__Your objective__. Every line below from the one containing "Task: Select the XXL size row label" through the one containing "Select 'Yes' in" must be transcribed exactly. Omit all lines outside that stretch.

__Data__.
——
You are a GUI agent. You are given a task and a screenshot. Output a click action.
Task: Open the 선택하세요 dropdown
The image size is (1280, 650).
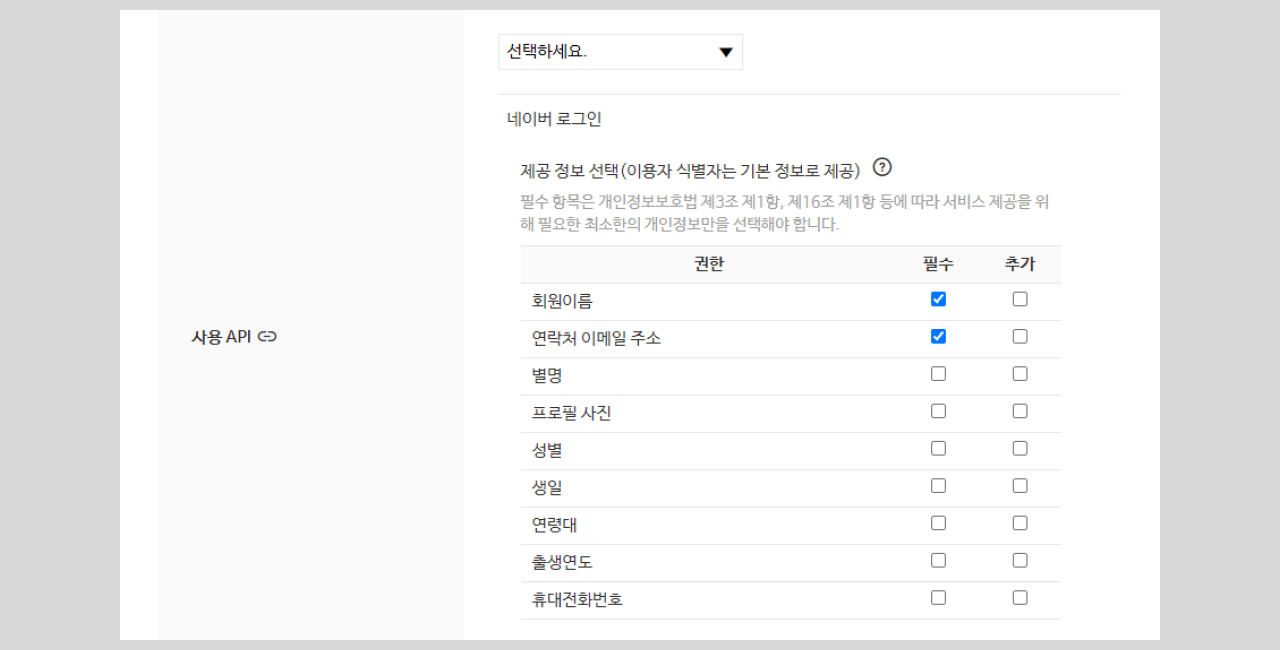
——
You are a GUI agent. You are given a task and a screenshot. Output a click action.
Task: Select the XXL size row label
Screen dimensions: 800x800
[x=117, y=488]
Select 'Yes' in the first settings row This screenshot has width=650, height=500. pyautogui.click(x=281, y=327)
——
__Task response__.
Task: Select the XXL size row label
Screen dimensions: 800x800
[x=117, y=488]
Select 'Yes' in the first settings row This screenshot has width=650, height=500. pyautogui.click(x=281, y=327)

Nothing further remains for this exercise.